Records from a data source
§

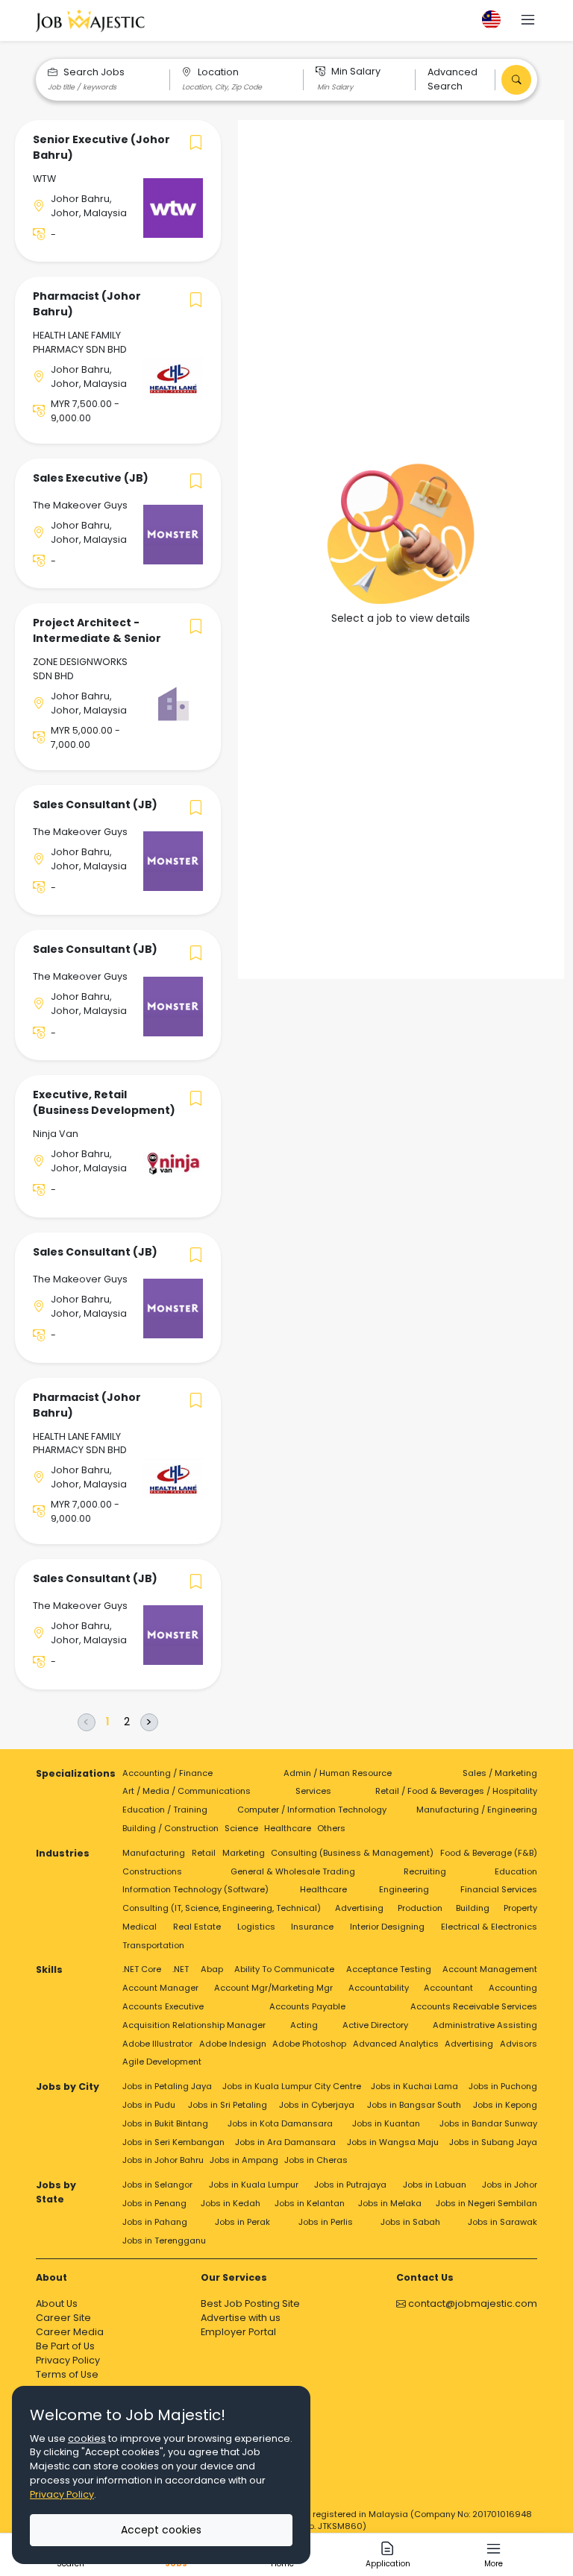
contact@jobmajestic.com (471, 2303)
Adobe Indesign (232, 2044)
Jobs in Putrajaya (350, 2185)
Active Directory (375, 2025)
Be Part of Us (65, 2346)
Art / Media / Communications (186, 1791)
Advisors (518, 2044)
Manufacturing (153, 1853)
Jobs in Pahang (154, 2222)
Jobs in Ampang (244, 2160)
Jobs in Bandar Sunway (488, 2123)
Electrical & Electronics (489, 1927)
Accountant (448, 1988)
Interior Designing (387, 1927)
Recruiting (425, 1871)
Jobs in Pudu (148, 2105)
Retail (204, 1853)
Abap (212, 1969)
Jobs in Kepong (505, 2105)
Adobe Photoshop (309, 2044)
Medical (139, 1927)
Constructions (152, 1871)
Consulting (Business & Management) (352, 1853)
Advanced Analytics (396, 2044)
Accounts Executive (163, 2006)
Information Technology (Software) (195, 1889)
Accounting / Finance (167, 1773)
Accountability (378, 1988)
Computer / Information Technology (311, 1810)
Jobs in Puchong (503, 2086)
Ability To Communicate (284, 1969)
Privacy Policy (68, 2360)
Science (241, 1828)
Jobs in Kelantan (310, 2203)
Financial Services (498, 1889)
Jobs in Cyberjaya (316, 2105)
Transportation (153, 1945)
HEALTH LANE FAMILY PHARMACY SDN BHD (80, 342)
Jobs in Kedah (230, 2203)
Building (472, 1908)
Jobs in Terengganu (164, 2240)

§

What you are asked to do: Only one stretch of the data is wanted: the lines from the one with "Jobs in Bandar Sunway (488, 2123)" through the last, repeated exactly.

Problem solution:
Jobs in Bandar Sunway (488, 2123)
Electrical & Electronics (489, 1927)
Accountant (448, 1988)
Interior Designing (387, 1927)
Recruiting (425, 1871)
Jobs in Pudu (148, 2105)
Retail (204, 1853)
Abap (212, 1969)
Jobs in Kepong (505, 2105)
Adobe Photoshop (309, 2044)
Medical (139, 1927)
Constructions (152, 1871)
Consulting (Business & Management) (352, 1853)
Advanced Analytics (396, 2044)
Accounts Executive (163, 2006)
Information Technology (Software) (195, 1889)
Accounting / Finance (167, 1773)
Accountability (378, 1988)
Computer / Information Technology (311, 1810)
Jobs in Puchong (503, 2086)
Ability To Communicate (284, 1969)
Privacy Policy (68, 2360)
Science (241, 1828)
Jobs in Kelantan (310, 2203)
Financial Services (498, 1889)
Jobs in Cyberjaya (316, 2105)
Transportation (153, 1945)
HEALTH LANE FAMILY PHARMACY SDN BHD (80, 342)
Jobs in Kedah (230, 2203)
Building (472, 1908)
Jobs in Terengganu (164, 2240)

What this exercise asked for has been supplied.